Oriol Nieto from Adobe uploaded a low video with a few scenes and a voiceover, but no sound effects. The AI model analyzed the video and divided it into scenes using emotional tags and a description of each scene. Then came the sound effects. For example, the AI model captured a scene with an alarm clock and automatically created a sound effect. He identified a scene where the main character (in this case an octopus) is driving a car and added the sound effect of a door closing.
It wasn’t perfect. The alarm sound wasn’t realistic, and in the scene where two characters were hugging, the AI model added an unnatural rustling of clothes, which didn’t work. Instead of manual editing, Adobe used a conversational interface (such as ChatGPT) to describe the changes. In the car scene, there were no ambient sounds coming from the car. Instead of manually selecting a scene, Adobe used a conversational interface and asked the AI model to add a car sound effect to the scene. It successfully found the scene, generated the sound effect and placed it perfectly.
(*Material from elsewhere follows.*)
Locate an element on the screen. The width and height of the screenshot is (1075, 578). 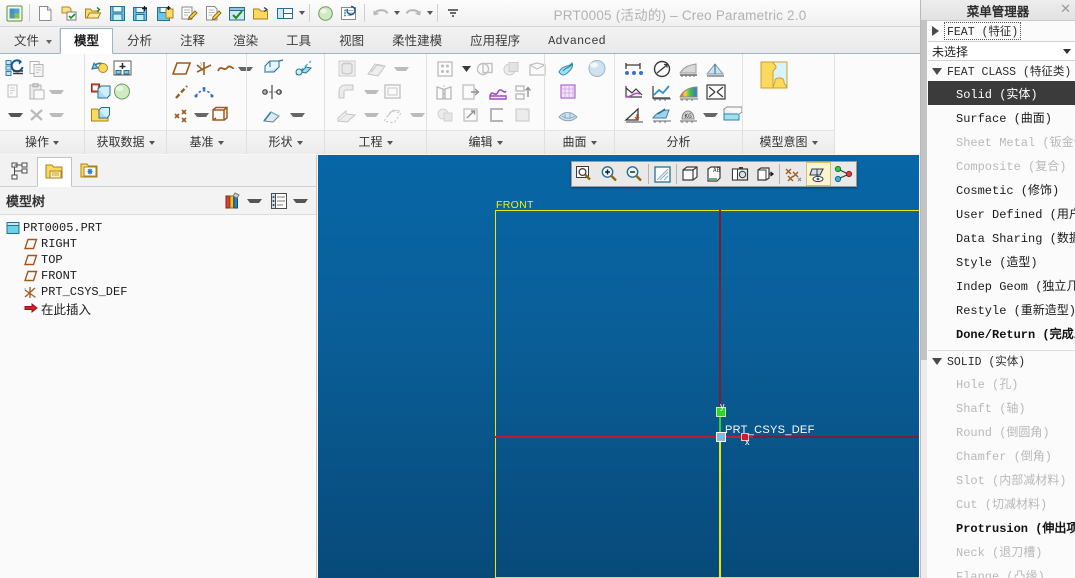
surface-mesh-icon is located at coordinates (569, 114).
These experimental features are not available, but usually find their way into the Adobe suite. For example, Harmonizea Photoshop feature that automatically places assets with right colors and lighting into a scene was demonstrated at last year’s Sneaks conference. Now it’s in Photoshop. Expect them to arrive sometime in 2026.
Adobe’s announcement comes just months after video game voice actors ended a nearly year-long strike aimed at securing protections around artificial intelligence – companies must obtain consent and provide disclosure agreements when game developers want to recreate a voice actor’s voice or likeness using artificial intelligence. Voice actors have been preparing for the impact that artificial intelligence will have on business for some time now, and Adobe’s recent features, even if they don’t generate voices from scratch, are another indicator of the change that artificial intelligence is forcing on the inventive industry.